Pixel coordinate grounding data
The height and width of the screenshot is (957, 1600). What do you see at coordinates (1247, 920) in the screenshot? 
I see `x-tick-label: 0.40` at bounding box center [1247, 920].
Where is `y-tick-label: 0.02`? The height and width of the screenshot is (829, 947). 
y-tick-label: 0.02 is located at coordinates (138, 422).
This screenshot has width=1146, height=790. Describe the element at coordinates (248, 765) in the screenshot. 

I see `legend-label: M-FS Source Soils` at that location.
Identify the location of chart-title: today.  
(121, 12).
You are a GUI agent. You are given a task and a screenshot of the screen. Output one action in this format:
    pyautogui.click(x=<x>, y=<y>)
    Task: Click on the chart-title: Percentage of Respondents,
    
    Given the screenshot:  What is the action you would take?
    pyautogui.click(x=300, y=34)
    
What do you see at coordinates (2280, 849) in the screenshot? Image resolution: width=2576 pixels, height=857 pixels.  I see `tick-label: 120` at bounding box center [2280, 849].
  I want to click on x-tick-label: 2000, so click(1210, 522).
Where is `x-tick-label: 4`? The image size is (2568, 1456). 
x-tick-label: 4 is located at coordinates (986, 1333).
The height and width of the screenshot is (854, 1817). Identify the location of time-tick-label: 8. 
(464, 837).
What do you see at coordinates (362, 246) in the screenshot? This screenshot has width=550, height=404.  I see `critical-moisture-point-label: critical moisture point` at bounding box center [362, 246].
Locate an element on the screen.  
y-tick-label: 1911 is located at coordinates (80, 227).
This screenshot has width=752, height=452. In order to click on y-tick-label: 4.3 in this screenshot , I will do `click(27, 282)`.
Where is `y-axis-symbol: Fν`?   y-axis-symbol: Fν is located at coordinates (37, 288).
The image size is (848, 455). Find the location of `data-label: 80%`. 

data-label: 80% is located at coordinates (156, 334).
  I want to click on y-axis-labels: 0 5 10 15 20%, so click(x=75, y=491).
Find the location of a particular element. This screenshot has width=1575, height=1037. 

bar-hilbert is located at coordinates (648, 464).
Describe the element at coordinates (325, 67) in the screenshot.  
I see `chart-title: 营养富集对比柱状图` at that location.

**Instructions for the task**
Please reproduce the data word for word, starting with the line that contains "Find the location of a" and going on through the end of the data.

**Your solution**
Find the location of a particular element. This screenshot has width=1575, height=1037. 

bar-hilbert is located at coordinates (648, 464).
Describe the element at coordinates (325, 67) in the screenshot.  
I see `chart-title: 营养富集对比柱状图` at that location.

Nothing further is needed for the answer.